The cold storage plant is right on the water. Acres of metal the colour of dried sage. Some sections are taller than others. From here it looks like giant boxes plonked down next to each other, but when you get up close you can see it’s all joined.
The land slopes sharply upwards from the shore, so we have a good view of the plant, and the water. A line moves along the Sound, like a length of rope just under the surface. A wave trying to form. They never do.
Brendan and Matthew and I are having dinner at a place on the edge of the service town. We’re sitting outside because this is what they call summer, but it isn’t warm. It stays light until the early hours, and the light always seems the same. Very flat. Not much real sun. At the moment, the clouds are aubergine.

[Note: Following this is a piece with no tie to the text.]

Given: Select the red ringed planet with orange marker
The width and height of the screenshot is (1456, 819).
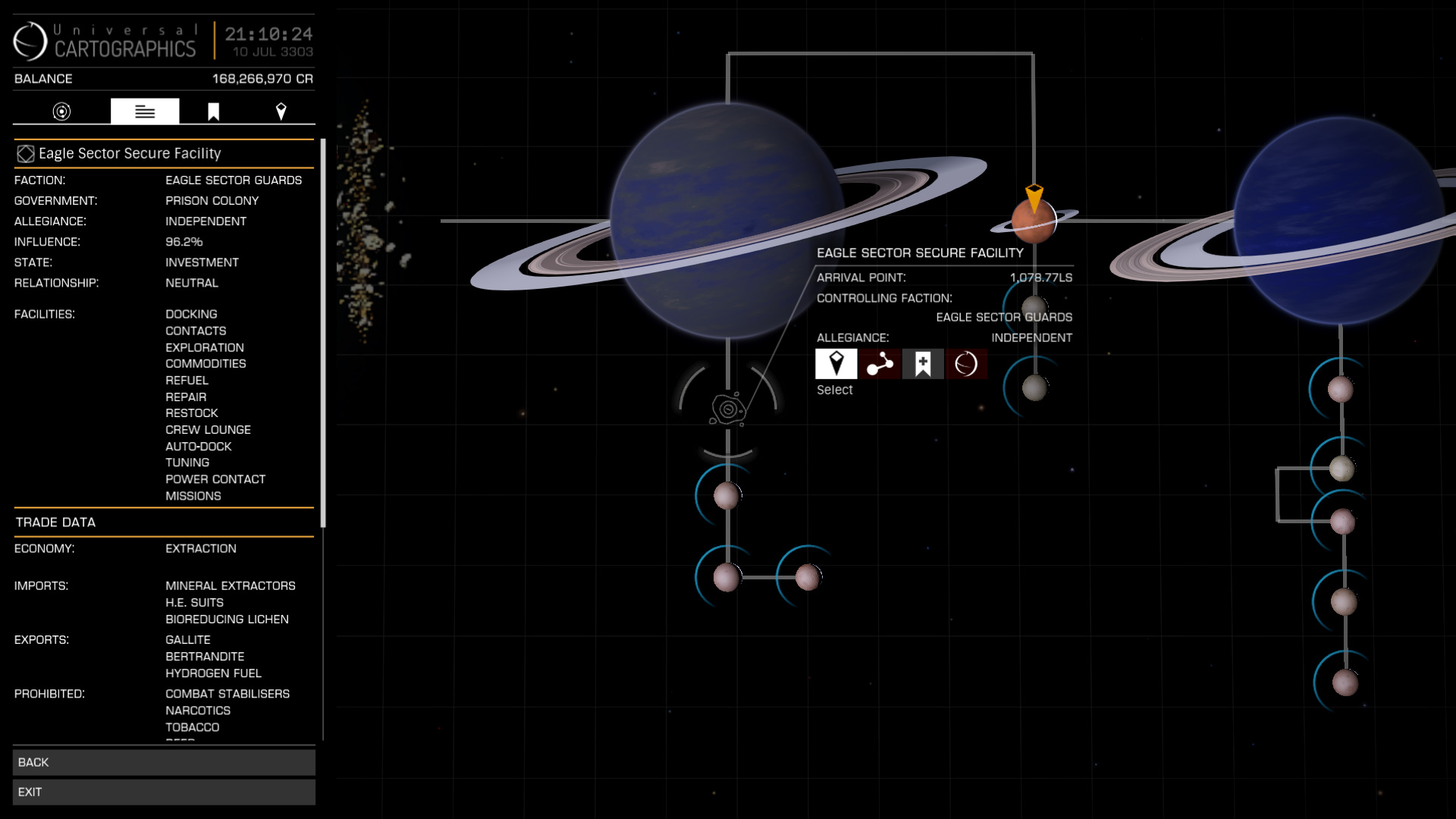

There’s the clank of crates rolling in or out of the container ship docked against the run of loading bays. We don’t know what’s in the crates. They say it’s food. I have the recurring idea that it’s all the same stuff, that it goes off on voyages and then eventually comes back unopened.
It’s day six. The end of day six. I’ve signed on for five years. Not sure that was a good idea.
What we do, all of us foreigners, is monitor the plant, tend it, keep it the right temperature, just above freezing. Matt has the most complicated job: fixing the machinery if there are malfunctions. He’s an engineer.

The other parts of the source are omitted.